_Task description_
The whole listing should be given back without any alteration.
* * *
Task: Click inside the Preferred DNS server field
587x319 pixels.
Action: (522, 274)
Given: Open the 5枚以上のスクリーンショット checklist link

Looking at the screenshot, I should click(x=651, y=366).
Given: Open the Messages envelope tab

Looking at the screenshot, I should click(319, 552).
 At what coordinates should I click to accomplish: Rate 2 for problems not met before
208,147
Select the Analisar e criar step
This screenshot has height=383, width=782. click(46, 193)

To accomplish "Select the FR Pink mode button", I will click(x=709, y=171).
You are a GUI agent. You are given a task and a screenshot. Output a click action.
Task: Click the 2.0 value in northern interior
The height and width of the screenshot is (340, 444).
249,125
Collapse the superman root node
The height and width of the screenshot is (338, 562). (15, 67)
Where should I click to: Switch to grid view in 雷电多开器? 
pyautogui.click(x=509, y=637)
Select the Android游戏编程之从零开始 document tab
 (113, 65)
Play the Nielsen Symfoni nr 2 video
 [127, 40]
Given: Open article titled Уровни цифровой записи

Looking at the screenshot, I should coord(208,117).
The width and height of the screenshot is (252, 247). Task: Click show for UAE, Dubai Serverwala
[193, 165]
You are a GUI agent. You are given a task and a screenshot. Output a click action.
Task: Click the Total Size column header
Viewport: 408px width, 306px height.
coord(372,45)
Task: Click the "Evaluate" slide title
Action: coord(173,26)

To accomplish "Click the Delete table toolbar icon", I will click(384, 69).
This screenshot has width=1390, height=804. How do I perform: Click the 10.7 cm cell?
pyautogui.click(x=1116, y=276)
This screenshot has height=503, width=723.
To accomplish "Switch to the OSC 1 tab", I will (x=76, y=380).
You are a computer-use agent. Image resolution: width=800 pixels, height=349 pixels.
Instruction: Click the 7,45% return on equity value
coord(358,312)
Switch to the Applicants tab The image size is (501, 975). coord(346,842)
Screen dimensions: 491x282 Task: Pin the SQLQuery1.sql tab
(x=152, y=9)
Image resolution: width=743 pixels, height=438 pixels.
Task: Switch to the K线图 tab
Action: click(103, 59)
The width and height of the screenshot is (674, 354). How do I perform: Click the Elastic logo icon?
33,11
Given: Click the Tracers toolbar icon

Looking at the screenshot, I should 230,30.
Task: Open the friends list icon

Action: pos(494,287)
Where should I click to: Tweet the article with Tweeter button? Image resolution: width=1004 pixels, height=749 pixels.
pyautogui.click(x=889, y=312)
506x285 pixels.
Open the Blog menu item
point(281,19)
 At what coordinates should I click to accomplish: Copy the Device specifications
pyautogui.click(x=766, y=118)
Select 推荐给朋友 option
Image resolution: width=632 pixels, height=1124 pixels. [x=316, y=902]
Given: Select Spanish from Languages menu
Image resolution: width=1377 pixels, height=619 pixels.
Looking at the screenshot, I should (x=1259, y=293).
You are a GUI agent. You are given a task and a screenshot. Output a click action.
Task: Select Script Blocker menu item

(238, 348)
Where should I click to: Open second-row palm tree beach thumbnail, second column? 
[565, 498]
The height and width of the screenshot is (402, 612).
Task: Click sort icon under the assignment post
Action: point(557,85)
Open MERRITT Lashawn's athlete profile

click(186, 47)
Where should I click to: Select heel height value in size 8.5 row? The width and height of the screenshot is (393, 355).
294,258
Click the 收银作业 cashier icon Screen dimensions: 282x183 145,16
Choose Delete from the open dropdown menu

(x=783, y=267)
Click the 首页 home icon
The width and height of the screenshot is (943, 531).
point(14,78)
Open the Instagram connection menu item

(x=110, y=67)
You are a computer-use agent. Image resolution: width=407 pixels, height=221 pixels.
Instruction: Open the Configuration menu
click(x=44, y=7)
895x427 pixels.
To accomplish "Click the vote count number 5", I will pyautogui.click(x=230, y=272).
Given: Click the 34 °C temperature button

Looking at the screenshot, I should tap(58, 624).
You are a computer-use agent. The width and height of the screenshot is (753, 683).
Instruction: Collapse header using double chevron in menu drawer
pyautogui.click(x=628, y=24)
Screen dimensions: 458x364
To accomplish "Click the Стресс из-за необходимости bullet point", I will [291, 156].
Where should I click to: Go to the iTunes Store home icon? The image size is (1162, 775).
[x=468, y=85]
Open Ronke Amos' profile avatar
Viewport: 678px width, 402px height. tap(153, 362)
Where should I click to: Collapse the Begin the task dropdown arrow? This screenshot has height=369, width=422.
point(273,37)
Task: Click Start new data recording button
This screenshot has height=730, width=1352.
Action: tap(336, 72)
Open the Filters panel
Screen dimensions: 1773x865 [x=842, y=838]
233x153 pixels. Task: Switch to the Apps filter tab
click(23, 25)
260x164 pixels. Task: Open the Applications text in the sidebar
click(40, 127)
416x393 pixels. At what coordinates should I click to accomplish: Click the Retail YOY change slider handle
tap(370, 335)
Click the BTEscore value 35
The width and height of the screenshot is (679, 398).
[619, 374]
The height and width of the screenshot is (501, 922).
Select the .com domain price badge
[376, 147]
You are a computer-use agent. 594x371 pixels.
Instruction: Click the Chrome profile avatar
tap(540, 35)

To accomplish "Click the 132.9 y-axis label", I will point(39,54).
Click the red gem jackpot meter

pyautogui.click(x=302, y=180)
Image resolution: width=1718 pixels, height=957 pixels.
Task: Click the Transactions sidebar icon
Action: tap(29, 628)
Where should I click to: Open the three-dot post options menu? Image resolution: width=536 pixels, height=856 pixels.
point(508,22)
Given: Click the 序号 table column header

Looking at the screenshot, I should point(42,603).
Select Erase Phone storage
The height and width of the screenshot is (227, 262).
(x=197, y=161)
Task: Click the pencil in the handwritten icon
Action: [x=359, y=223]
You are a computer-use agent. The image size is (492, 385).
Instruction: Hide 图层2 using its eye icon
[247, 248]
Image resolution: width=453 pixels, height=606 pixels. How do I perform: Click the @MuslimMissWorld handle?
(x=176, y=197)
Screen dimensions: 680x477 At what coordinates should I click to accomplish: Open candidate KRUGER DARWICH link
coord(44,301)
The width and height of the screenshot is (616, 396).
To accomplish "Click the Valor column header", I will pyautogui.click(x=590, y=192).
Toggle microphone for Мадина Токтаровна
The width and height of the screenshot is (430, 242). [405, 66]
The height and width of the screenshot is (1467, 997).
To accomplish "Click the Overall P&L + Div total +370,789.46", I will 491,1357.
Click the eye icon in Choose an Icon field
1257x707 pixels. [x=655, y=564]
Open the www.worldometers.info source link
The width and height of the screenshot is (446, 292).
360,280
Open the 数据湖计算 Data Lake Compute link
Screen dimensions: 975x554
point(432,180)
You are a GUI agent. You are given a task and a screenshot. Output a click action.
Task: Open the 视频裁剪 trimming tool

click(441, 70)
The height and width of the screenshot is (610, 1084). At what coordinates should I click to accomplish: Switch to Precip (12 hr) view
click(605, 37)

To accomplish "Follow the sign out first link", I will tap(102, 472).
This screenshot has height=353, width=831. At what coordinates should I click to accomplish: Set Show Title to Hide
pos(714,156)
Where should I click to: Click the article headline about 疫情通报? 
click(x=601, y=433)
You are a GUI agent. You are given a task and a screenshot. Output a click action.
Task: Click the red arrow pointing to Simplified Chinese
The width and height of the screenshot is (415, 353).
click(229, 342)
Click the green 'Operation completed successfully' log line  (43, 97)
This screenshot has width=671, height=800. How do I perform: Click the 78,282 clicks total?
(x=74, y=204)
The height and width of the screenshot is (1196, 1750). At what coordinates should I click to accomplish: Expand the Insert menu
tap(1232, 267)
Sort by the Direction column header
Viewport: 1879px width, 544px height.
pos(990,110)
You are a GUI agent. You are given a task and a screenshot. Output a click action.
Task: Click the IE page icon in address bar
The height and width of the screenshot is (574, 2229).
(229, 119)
* * *
_Solution to the problem_
Task: Click inside the Preferred DNS server field
587x319 pixels.
Action: (522, 274)
Given: Open the 5枚以上のスクリーンショット checklist link

Looking at the screenshot, I should click(x=651, y=366).
Given: Open the Messages envelope tab

Looking at the screenshot, I should click(319, 552).
 At what coordinates should I click to accomplish: Rate 2 for problems not met before
208,147
Select the Analisar e criar step
This screenshot has height=383, width=782. click(46, 193)

To accomplish "Select the FR Pink mode button", I will click(x=709, y=171).
You are a GUI agent. You are given a task and a screenshot. Output a click action.
Task: Click the 2.0 value in northern interior
The height and width of the screenshot is (340, 444).
249,125
Collapse the superman root node
The height and width of the screenshot is (338, 562). (15, 67)
Where should I click to: Switch to grid view in 雷电多开器? 
pyautogui.click(x=509, y=637)
Select the Android游戏编程之从零开始 document tab
 (113, 65)
Play the Nielsen Symfoni nr 2 video
 [127, 40]
Given: Open article titled Уровни цифровой записи

Looking at the screenshot, I should coord(208,117).
The width and height of the screenshot is (252, 247). Task: Click show for UAE, Dubai Serverwala
[193, 165]
You are a GUI agent. You are given a task and a screenshot. Output a click action.
Task: Click the Total Size column header
Viewport: 408px width, 306px height.
coord(372,45)
Task: Click the "Evaluate" slide title
Action: coord(173,26)

To accomplish "Click the Delete table toolbar icon", I will click(384, 69).
This screenshot has width=1390, height=804. How do I perform: Click the 10.7 cm cell?
pyautogui.click(x=1116, y=276)
This screenshot has height=503, width=723.
To accomplish "Switch to the OSC 1 tab", I will (x=76, y=380).
You are a computer-use agent. Image resolution: width=800 pixels, height=349 pixels.
Instruction: Click the 7,45% return on equity value
coord(358,312)
Switch to the Applicants tab The image size is (501, 975). coord(346,842)
Screen dimensions: 491x282 Task: Pin the SQLQuery1.sql tab
(x=152, y=9)
Image resolution: width=743 pixels, height=438 pixels.
Task: Switch to the K线图 tab
Action: click(103, 59)
The width and height of the screenshot is (674, 354). How do I perform: Click the Elastic logo icon?
33,11
Given: Click the Tracers toolbar icon

Looking at the screenshot, I should 230,30.
Task: Open the friends list icon

Action: pos(494,287)
Where should I click to: Tweet the article with Tweeter button? Image resolution: width=1004 pixels, height=749 pixels.
pyautogui.click(x=889, y=312)
506x285 pixels.
Open the Blog menu item
point(281,19)
 At what coordinates should I click to accomplish: Copy the Device specifications
pyautogui.click(x=766, y=118)
Select 推荐给朋友 option
Image resolution: width=632 pixels, height=1124 pixels. [x=316, y=902]
Given: Select Spanish from Languages menu
Image resolution: width=1377 pixels, height=619 pixels.
Looking at the screenshot, I should (x=1259, y=293).
You are a GUI agent. You are given a task and a screenshot. Output a click action.
Task: Select Script Blocker menu item

(238, 348)
Where should I click to: Open second-row palm tree beach thumbnail, second column? 
[565, 498]
The height and width of the screenshot is (402, 612).
Task: Click sort icon under the assignment post
Action: point(557,85)
Open MERRITT Lashawn's athlete profile

click(186, 47)
Where should I click to: Select heel height value in size 8.5 row? The width and height of the screenshot is (393, 355).
294,258
Click the 收银作业 cashier icon Screen dimensions: 282x183 145,16
Choose Delete from the open dropdown menu

(x=783, y=267)
Click the 首页 home icon
The width and height of the screenshot is (943, 531).
point(14,78)
Open the Instagram connection menu item

(x=110, y=67)
You are a computer-use agent. Image resolution: width=407 pixels, height=221 pixels.
Instruction: Open the Configuration menu
click(x=44, y=7)
895x427 pixels.
To accomplish "Click the vote count number 5", I will pyautogui.click(x=230, y=272).
Given: Click the 34 °C temperature button

Looking at the screenshot, I should tap(58, 624).
You are a computer-use agent. The width and height of the screenshot is (753, 683).
Instruction: Collapse header using double chevron in menu drawer
pyautogui.click(x=628, y=24)
Screen dimensions: 458x364
To accomplish "Click the Стресс из-за необходимости bullet point", I will [291, 156].
Where should I click to: Go to the iTunes Store home icon? The image size is (1162, 775).
[x=468, y=85]
Open Ronke Amos' profile avatar
Viewport: 678px width, 402px height. tap(153, 362)
Where should I click to: Collapse the Begin the task dropdown arrow? This screenshot has height=369, width=422.
point(273,37)
Task: Click Start new data recording button
This screenshot has height=730, width=1352.
Action: tap(336, 72)
Open the Filters panel
Screen dimensions: 1773x865 [x=842, y=838]
233x153 pixels. Task: Switch to the Apps filter tab
click(23, 25)
260x164 pixels. Task: Open the Applications text in the sidebar
click(40, 127)
416x393 pixels. At what coordinates should I click to accomplish: Click the Retail YOY change slider handle
tap(370, 335)
Click the BTEscore value 35
The width and height of the screenshot is (679, 398).
[619, 374]
The height and width of the screenshot is (501, 922).
Select the .com domain price badge
[376, 147]
You are a computer-use agent. 594x371 pixels.
Instruction: Click the Chrome profile avatar
tap(540, 35)

To accomplish "Click the 132.9 y-axis label", I will point(39,54).
Click the red gem jackpot meter

pyautogui.click(x=302, y=180)
Image resolution: width=1718 pixels, height=957 pixels.
Task: Click the Transactions sidebar icon
Action: tap(29, 628)
Where should I click to: Open the three-dot post options menu? Image resolution: width=536 pixels, height=856 pixels.
point(508,22)
Given: Click the 序号 table column header

Looking at the screenshot, I should point(42,603).
Select Erase Phone storage
The height and width of the screenshot is (227, 262).
(x=197, y=161)
Task: Click the pencil in the handwritten icon
Action: [x=359, y=223]
You are a computer-use agent. The image size is (492, 385).
Instruction: Hide 图层2 using its eye icon
[247, 248]
Image resolution: width=453 pixels, height=606 pixels. How do I perform: Click the @MuslimMissWorld handle?
(x=176, y=197)
Screen dimensions: 680x477 At what coordinates should I click to accomplish: Open candidate KRUGER DARWICH link
coord(44,301)
The width and height of the screenshot is (616, 396).
To accomplish "Click the Valor column header", I will pyautogui.click(x=590, y=192).
Toggle microphone for Мадина Токтаровна
The width and height of the screenshot is (430, 242). [405, 66]
The height and width of the screenshot is (1467, 997).
To accomplish "Click the Overall P&L + Div total +370,789.46", I will 491,1357.
Click the eye icon in Choose an Icon field
1257x707 pixels. [x=655, y=564]
Open the www.worldometers.info source link
The width and height of the screenshot is (446, 292).
360,280
Open the 数据湖计算 Data Lake Compute link
Screen dimensions: 975x554
point(432,180)
You are a GUI agent. You are given a task and a screenshot. Output a click action.
Task: Open the 视频裁剪 trimming tool

click(441, 70)
The height and width of the screenshot is (610, 1084). At what coordinates should I click to accomplish: Switch to Precip (12 hr) view
click(605, 37)

To accomplish "Follow the sign out first link", I will tap(102, 472).
This screenshot has height=353, width=831. At what coordinates should I click to accomplish: Set Show Title to Hide
pos(714,156)
Where should I click to: Click the article headline about 疫情通报? 
click(x=601, y=433)
You are a GUI agent. You are given a task and a screenshot. Output a click action.
Task: Click the red arrow pointing to Simplified Chinese
The width and height of the screenshot is (415, 353).
click(229, 342)
Click the green 'Operation completed successfully' log line  (43, 97)
This screenshot has width=671, height=800. How do I perform: Click the 78,282 clicks total?
(x=74, y=204)
The height and width of the screenshot is (1196, 1750). At what coordinates should I click to accomplish: Expand the Insert menu
tap(1232, 267)
Sort by the Direction column header
Viewport: 1879px width, 544px height.
pos(990,110)
You are a GUI agent. You are given a task and a screenshot. Output a click action.
Task: Click the IE page icon in address bar
The height and width of the screenshot is (574, 2229).
(229, 119)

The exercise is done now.